Post by schillingklaus »

davidlau17 wrote: Wed Feb 16, 2022 1:04 pm
"The issue with using 'We' is that it is not the community that baptizes a person, rather, it is Christ, and Him alone, who presides at all of the sacraments, and so it is Christ Jesus who baptizes."
In that case, isn't the language of the ritual itself incorrect? The priest says "I baptize you..." Time to start from square one?
The I baptise... is a late and degenerate formula, from the time when baptism was forged into a ritual to be performed by a priest on the canditate.

The Antiochian Greek equivalent used the medial or passive voice formula, foobar is baptized, even at that late point.
The Acts of Paul and Thecla still use "In the name of IC, I baptize myself."
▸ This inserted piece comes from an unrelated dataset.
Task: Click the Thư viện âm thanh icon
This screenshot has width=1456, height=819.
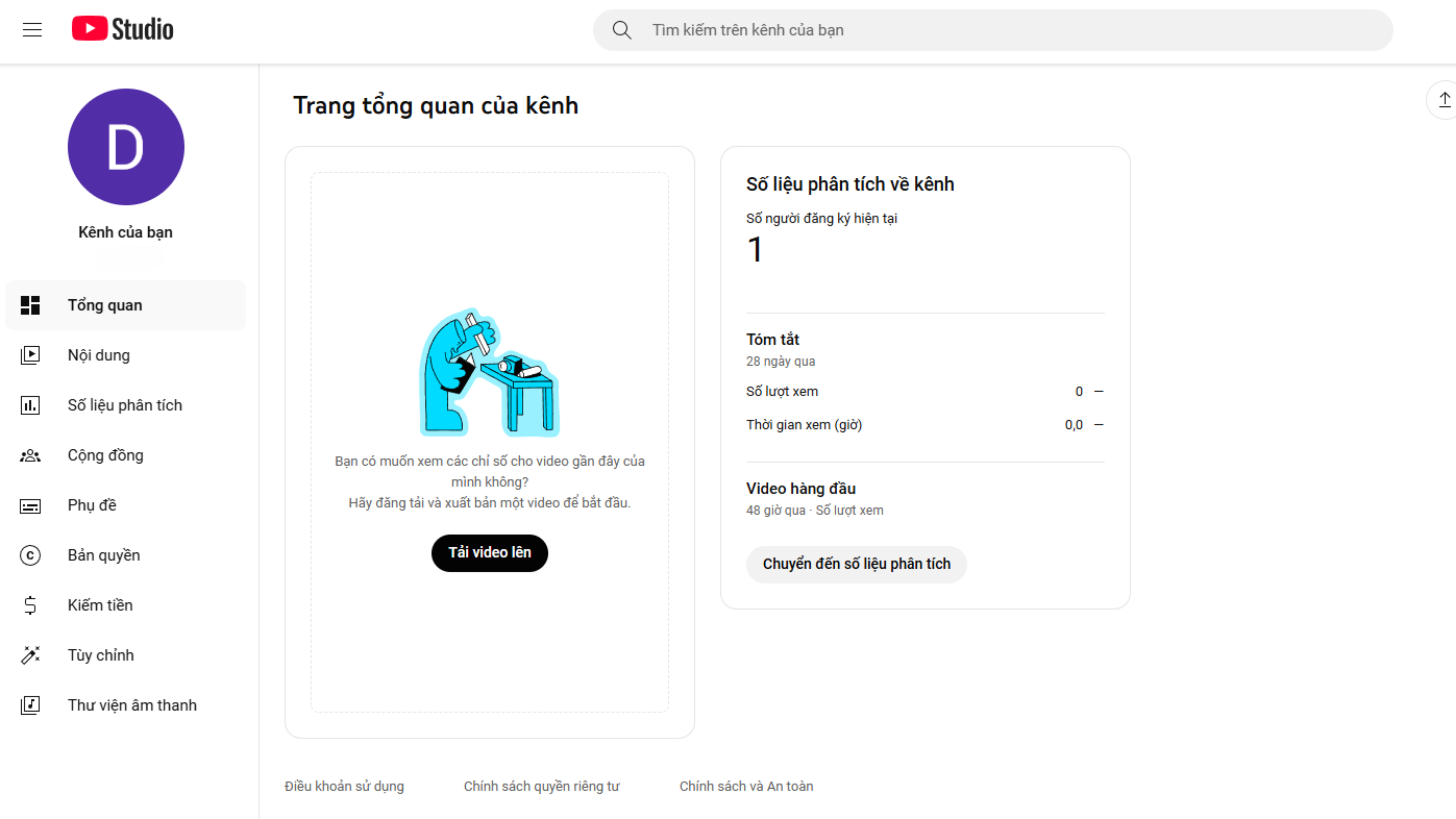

Of course, the Greek late apologists refused to acknowledge the originality of the self-baptise as much as their Roman brethren did. Their apologistic justification for avoiding the Roman formula is best expressed by Theo of Mopsuest, who claimed that none of the humans, including priests, are properly able to perform the baptismal ritual, only the divine grace can achieve that.

Verily, the priority of the self-baptismal derives from the fact that both the Roman and the Oriental Greek formulation derive naturally rom the alternative which appears when passing from letting the canditate pronounce the words on himself (I baptise myself) to making the priest pronounce the words of grace.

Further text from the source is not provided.